People line up for H1N1 vaccinations in October at the Fairplex in Pomona.… (Christine Cotter / Los Angeles…)
Officials have distributed the H1N1 flu vaccine unevenly throughout Los Angeles County, with fewer doses going to medically underserved areas in the county's north and south, according to public health agency figures.
While there is now a surplus of vaccine countywide, northern and southern areas received a smaller share of the roughly 3 million vaccine doses distributed by the county, mainly because they are home to fewer doctors, pharmacies and other health providers, experts said. The lower number of healthcare providers translates into a lower number of requests for the vaccine, they said.
Los Angeles County public health officials said they attempted to distribute the vaccine fairly, especially during a national shortage in November and December, but they acknowledged that some of those efforts failed to ensure equal access.
"To some degree, the disparity on the private side is a reflection of the disparity in healthcare," said Jonathan Freedman, the county Public Health Department's chief deputy director
Antelope Valley received about 2% of the H1N1 vaccine that the county supplied to healthcare providers from Sept. 1 to Jan. 8, the most recent figures available. That was about one dose for every five people, compared with the county average of one for every three people, figures show.
In the South area of the county, which includes South Los Angeles, providers received 7% of the county H1N1 flu vaccine supply -- about one dose for every five people.
The Antelope Valley and South areas are considered medically underserved because they are home to large numbers of uninsured and low-income residents, Freedman said.
By contrast, other areas of the county received a greater share and more doses per person.
In the East area, providers received about 11% of the county vaccine supply, enough for one in four people.
The South Bay received about 15% of the county supply and the San Gabriel area about 18%. The San Fernando area received roughly 21%.
The Metro area, which includes downtown Los Angeles, home to a number of community clinics and other providers, received about 15% of the county supply. Those areas were on par with the county average: about one vaccine dose for every three people.

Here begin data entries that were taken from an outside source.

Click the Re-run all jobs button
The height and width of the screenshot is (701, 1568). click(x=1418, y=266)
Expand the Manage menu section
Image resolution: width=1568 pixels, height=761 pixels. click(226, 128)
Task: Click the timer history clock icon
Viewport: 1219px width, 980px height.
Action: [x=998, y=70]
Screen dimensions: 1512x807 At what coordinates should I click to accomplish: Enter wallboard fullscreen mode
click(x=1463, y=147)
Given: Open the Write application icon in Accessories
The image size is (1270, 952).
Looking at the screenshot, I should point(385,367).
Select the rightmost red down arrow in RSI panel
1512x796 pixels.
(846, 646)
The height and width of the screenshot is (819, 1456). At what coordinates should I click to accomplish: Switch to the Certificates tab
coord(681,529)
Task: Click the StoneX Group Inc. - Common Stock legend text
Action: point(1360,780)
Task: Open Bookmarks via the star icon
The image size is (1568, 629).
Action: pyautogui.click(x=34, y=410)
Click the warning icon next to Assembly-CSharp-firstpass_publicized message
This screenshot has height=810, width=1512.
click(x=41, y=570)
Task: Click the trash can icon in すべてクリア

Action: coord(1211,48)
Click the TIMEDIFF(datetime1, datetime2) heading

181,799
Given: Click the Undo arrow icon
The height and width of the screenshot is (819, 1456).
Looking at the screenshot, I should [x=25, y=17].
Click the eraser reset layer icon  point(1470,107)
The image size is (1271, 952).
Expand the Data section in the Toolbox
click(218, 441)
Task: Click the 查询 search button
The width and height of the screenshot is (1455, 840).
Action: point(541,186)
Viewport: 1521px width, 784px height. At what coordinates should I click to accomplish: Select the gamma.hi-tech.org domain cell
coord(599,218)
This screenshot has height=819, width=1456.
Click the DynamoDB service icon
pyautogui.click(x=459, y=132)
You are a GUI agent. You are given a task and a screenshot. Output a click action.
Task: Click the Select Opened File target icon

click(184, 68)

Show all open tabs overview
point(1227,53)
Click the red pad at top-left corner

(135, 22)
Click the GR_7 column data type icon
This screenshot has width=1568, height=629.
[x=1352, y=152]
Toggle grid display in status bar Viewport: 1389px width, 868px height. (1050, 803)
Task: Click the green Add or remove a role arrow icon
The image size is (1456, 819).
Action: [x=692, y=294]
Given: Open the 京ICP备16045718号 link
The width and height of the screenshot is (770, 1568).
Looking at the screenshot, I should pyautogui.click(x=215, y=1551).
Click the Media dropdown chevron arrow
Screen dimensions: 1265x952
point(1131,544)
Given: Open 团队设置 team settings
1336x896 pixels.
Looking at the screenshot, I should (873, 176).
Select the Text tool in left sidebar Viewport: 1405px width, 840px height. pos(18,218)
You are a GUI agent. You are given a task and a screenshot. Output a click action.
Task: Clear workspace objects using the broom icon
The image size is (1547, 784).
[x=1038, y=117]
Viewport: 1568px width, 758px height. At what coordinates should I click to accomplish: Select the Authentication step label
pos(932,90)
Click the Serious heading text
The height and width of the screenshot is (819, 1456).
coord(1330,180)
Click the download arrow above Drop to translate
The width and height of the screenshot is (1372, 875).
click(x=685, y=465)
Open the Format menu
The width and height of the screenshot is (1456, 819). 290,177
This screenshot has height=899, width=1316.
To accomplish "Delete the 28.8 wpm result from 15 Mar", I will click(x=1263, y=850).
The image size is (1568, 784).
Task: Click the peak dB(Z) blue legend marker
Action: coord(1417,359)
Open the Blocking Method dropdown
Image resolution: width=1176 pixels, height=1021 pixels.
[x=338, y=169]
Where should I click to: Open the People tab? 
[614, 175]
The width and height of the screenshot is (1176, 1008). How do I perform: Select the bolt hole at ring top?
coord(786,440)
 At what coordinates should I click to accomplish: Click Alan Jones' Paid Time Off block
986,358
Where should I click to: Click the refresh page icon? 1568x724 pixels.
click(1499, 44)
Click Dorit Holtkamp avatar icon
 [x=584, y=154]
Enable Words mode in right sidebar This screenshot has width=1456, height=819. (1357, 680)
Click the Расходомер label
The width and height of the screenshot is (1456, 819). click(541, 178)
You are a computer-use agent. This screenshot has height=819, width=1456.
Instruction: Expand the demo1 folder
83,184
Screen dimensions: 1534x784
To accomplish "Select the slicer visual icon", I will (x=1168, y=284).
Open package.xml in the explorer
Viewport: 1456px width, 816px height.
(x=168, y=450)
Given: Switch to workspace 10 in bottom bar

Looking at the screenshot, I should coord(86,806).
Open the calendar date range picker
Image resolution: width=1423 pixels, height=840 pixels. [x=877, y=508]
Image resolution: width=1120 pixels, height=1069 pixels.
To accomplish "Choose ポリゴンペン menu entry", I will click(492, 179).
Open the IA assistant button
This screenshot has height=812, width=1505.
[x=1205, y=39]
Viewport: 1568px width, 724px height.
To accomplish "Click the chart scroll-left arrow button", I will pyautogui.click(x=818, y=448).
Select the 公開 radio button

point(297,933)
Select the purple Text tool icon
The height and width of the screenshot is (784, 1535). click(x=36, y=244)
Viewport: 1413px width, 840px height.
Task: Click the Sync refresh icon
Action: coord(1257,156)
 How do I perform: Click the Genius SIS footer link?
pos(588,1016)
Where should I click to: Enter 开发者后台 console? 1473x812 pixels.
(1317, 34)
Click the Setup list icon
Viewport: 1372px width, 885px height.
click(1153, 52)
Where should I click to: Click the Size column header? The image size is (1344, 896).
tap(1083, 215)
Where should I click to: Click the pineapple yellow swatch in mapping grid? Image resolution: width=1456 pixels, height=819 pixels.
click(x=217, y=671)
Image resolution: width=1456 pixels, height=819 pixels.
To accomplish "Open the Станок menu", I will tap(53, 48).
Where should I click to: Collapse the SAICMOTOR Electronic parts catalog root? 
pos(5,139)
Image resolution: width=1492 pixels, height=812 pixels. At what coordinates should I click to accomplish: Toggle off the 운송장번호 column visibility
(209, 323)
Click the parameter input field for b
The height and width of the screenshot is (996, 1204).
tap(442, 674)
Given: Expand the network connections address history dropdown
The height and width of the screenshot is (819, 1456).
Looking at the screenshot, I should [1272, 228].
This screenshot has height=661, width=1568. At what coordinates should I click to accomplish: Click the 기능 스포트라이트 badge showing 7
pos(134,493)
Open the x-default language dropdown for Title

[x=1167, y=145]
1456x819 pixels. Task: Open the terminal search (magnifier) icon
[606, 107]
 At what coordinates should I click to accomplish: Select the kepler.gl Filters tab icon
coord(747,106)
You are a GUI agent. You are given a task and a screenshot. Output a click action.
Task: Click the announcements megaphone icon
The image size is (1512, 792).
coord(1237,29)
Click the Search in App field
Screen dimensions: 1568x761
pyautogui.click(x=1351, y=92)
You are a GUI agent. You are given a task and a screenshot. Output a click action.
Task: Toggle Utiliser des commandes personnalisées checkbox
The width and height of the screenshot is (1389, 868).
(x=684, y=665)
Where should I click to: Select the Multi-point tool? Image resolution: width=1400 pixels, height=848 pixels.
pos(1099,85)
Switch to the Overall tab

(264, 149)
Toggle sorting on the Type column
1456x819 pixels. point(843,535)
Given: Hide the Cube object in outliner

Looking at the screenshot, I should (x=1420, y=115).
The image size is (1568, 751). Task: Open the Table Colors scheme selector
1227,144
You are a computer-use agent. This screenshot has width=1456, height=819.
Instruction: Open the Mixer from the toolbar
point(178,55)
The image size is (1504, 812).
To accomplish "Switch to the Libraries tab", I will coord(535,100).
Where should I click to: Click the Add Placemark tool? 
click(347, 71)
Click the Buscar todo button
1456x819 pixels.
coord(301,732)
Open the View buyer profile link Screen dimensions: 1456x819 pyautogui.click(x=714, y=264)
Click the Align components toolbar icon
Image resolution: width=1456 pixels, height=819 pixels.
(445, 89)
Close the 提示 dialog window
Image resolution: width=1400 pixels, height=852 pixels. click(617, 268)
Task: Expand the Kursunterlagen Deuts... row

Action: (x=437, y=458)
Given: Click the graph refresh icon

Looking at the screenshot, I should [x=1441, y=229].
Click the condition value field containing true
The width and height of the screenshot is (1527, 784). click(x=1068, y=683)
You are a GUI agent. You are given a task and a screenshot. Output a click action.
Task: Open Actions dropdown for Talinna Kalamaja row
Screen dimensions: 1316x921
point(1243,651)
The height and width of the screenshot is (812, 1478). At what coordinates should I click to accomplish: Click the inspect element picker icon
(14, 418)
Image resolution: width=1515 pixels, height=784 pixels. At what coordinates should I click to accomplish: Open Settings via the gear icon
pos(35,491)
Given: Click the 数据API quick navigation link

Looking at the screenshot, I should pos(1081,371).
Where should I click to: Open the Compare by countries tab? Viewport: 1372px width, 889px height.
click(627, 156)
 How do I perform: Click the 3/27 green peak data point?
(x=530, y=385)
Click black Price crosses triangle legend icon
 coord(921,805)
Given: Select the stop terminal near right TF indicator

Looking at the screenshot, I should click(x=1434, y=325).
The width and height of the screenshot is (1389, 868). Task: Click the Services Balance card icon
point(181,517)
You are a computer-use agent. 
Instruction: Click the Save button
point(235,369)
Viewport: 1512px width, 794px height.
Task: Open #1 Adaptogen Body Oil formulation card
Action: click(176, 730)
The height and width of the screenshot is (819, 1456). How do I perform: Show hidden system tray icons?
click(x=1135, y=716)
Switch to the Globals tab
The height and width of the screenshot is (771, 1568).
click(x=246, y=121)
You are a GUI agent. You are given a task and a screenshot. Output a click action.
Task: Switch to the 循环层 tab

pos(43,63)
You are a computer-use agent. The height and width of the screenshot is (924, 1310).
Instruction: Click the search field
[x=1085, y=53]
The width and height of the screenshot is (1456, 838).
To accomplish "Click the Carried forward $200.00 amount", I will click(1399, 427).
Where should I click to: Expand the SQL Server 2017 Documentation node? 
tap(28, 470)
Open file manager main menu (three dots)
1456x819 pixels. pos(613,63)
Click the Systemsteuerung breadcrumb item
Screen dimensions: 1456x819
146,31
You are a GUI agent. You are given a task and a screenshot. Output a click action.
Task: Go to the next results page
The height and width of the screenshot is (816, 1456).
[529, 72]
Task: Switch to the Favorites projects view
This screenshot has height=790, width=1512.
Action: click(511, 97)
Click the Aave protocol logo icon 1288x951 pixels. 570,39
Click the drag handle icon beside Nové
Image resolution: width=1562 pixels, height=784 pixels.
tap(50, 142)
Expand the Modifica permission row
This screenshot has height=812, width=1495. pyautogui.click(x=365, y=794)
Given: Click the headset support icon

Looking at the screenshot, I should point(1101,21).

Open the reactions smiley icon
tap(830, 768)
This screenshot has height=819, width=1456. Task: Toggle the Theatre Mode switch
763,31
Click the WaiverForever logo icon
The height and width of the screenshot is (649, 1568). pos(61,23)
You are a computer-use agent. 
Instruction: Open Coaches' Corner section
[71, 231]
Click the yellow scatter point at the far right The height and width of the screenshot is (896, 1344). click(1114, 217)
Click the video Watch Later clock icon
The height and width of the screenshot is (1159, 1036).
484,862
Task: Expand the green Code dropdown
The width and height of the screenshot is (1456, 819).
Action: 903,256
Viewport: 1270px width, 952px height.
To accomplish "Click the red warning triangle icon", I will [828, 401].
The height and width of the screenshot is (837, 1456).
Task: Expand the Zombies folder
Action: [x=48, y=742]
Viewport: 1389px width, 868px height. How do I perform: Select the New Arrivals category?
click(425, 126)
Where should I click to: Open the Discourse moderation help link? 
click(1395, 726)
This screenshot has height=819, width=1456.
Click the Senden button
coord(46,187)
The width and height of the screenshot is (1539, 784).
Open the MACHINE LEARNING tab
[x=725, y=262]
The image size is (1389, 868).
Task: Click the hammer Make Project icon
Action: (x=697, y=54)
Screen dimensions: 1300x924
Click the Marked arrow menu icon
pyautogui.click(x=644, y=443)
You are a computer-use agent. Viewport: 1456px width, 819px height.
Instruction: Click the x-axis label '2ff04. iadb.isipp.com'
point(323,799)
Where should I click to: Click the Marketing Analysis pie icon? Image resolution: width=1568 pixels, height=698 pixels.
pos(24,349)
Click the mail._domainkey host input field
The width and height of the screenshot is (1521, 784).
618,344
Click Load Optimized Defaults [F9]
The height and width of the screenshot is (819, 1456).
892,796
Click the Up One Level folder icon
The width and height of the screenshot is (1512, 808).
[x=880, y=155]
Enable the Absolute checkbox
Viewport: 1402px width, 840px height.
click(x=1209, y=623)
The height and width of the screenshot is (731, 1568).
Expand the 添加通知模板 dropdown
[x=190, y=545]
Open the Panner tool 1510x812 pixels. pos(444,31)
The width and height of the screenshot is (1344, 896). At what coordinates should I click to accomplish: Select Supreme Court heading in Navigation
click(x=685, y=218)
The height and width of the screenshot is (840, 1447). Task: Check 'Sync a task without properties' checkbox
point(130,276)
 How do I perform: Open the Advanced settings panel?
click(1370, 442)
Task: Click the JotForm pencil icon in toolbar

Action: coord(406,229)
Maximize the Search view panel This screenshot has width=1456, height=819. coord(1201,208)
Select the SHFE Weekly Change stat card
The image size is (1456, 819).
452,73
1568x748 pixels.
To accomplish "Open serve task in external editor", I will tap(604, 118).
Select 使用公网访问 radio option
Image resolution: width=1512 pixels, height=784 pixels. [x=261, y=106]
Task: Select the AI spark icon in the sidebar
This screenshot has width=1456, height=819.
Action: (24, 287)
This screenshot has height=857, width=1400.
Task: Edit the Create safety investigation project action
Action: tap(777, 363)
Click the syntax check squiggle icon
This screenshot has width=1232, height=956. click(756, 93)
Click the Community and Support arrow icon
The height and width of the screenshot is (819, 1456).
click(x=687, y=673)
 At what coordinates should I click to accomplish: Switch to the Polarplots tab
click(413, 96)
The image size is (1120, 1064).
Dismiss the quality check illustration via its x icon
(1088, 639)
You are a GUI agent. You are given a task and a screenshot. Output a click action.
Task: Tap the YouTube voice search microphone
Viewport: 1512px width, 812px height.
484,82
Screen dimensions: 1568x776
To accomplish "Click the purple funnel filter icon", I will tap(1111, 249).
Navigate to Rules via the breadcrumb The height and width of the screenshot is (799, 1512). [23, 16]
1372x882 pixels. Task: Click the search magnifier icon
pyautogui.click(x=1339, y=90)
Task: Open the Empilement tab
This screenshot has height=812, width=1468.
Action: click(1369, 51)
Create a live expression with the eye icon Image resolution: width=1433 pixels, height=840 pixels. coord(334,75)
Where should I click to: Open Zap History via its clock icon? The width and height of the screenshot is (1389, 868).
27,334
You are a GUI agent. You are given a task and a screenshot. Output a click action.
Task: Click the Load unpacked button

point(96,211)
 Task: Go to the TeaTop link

The West area, which includes Beverly Hills, Santa Monica and Malibu, received 11% of the county supply, enough for more than half the population.
The H1N1 vaccine was provided by the federal government to the states for free.
California received its share based on population. Under an agreement with the state, Kaiser Permanente received 15% of the total.
The rest went to local public health departments for distribution to clinics, hospitals, correctional facilities and private providers who requested it.
Unlike most areas of the county, which received the vaccine exclusively from the county Public Health Department, providers in San Gabriel and South Bay also received it from public health departments in Long Beach and Pasadena and directly from the state.
Public health officials said they tried to offset the lack of private providers in some areas by withholding about 20% of the vaccine supply they received, about the same percentage of the county's population that is uninsured.
Those doses were used to mount temporary vaccination clinics in underserved areas. Clinic staff vaccinated about 204,000 people, figures show.
But Freedman admitted that local attendance at the vaccination clinics in the south and other areas was lower than expected.
"We didn't have as promising attendance there as we wanted, but we put the supply there," Freedman said. "We tried to make up for the lack of private providers."
Healthcare providers in the Antelope Valley, an underserved area, insisted that demand was strong.
At the High Desert Medical Group in Lancaster, stocks of H1N1 vaccine were running short in early January, said Jane Frye, a registered nurse and clinical administrator in the office.
The office had ordered 2,500 doses of the vaccine and saw steady demand among its 400 to 500 daily patients, Frye said.
"We give it to patients every day here," she said. "People wanted it."
Others faulted public health officials for not doing more to ensure that needy communities received more vaccine.
"Their position is they did the best they could," said Supervisor Mark Ridley-Thomas, who represents South Los Angeles. "My position is that's not enough."
Ridley-Thomas said he has been fielding complaints from community advocates in his district who say that public health officials failed to offset the lack of vaccine among private providers.
"In a more affluent community, you're going to have more pharmacies and doctors' offices and they're going to be more aggressive in trying to get the vaccine for themselves and their families," said Bill Hobson, president and chief executive of Watts Healthcare Corp. "Those are issues they have to tackle."
Hobson said he was especially concerned because studies show that African Americans and Latinos are at greater risk of contracting H1N1 and being hospitalized.
He is attempting to win a county contract for H1N1 vaccine outreach to African Americans in coming months, part of a $1-million effort by the county to vaccinate more minorities.
Supervisor Gloria Molina said it was supervisors' responsibility to ensure the vaccine was fairly distributed in their districts.
She conceded that in the South area, a lack of private providers hampered vaccine distribution.
She said supervisors have dedicated millions to improve and expand public and private clinics in underserved areas during the last year, but more needs to be done.
"That is an underlying problem," she said. "If there isn't a provider, you can't deliver a shot."